For the above reasons, globally increasing PPL behavior is likely to be a true characteristic of individual learning curves. This behavior is consistent with strategy-specific PLs that have been previously discussed (Delaney et al., 1998), but we derive this property directly from the data, without assuming known strategies. Our results reveal that strategy shifts are frequently associated with both decreases in short-term performance and improvements in long-term performance. These results are consistent with previously reported effects of between-session delays, including forgetting and improved long-term learning (Rickard, 2007).

The PPL model explained 90.74 % of the learning variance (overall variance minus noise; see the Method), as compared to 85.97 % for PL1, and accounted for over one-third of the variance remaining in PL1. What about the remaining 9.26 %? Quantitative modeling of two additional learning curve characteristics reported in this study could account for some of that remaining variance: the brief discontinuity at the transition point, and the global trend toward increasing PL pieces. PPL fits pieces without learning a distribution to predict them. Moreover, other parametric forms may better apply to the individual curve pieces, such as four-parameter APEX functions (Heathcote et al., 2000), which we did not include due to high computational cost and the lower performance of three-parameter exponential functions, relative to three-parameter PPLs. Since the performance differences between different parametric forms in our experiment were small relative to the differences between PPL and PL1, our focus in this work was on investigating the piecewise nature of individual learning curves rather than specific functional forms to fit each piece. Hierarchical models could account for even more variance by specifying piece parameter distributions as being dependent on higher-level parameters describing the relationships between pieces in a curve. It is likely that additional processes can account for more missing variance, and we hope that future studies will reveal these processes.

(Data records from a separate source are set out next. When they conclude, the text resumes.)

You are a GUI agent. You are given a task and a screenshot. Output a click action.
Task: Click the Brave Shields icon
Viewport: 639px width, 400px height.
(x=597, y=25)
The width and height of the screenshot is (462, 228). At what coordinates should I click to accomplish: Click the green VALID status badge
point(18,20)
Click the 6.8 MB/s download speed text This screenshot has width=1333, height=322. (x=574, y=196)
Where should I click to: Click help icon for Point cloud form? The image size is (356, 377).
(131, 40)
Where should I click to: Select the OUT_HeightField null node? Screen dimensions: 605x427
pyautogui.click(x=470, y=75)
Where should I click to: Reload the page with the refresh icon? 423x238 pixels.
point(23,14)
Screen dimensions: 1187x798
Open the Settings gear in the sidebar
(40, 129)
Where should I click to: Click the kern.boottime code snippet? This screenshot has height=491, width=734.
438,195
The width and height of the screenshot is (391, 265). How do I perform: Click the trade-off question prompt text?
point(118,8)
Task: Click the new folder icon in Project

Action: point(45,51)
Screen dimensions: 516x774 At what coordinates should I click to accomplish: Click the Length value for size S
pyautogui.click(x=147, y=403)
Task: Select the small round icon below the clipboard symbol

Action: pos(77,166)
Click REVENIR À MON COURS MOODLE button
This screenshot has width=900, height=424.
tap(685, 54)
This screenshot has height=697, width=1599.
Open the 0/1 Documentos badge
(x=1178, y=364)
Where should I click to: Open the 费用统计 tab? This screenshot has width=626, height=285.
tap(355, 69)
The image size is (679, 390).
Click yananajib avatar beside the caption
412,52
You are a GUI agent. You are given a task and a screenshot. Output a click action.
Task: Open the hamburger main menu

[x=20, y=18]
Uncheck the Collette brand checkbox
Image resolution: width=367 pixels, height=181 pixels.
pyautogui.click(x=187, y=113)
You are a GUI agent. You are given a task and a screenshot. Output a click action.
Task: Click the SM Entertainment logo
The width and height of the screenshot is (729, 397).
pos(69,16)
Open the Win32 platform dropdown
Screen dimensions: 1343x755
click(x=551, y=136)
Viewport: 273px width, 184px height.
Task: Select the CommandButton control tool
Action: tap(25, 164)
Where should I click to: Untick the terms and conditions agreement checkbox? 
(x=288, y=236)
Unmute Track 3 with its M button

A full analysis of the influence of spacing in time on performance and learning is outside the scope of the present study. However, since the average transition curves were similar for all quartiles of the total duration in a window of five exercises before and after the transition, spacing was not a major factor in the transition behavior we report here.

The PPL of practice extends learning theory and suggests specific directions for future investigation, as we outline below. Practically, considering learning progress both locally, within smooth PL trajectories, and globally, within sequences of discrete improvements, could improve skill acquisition through data-driven planning of training. Future discoveries about transitions could further accelerate learning by triggering transitions at specific times. For example, if theory or data suggest that certain advanced strategies depend on the preexisting mastery of simpler strategies, learners could track progress on each PL and transition at appropriate points, thus avoiding both superfluous practice on earlier strategies and premature attempts to acquire later ones. The acquisition of expert performance follows similar principles (Ericsson, Krampe, & Tesch-Römer, 1993), further supporting our results.

In this study, we have shown that individual human learning curves in natural learning settings follow a PPL sequence in which subsequent PLs tend to surpass earlier ones, usually after a temporary drop in performance. Many open questions remain, including: What are the factors causing transitions between PLs? What is the relationship between the temporal spacing of training sessions and the learning curve? Why are transitions usually accompanied by a temporary drop in performance? And what regularities in global PL sequences exist within and across tasks? We hope that future work will answer these questions and further improve our understanding of individual human learning curves.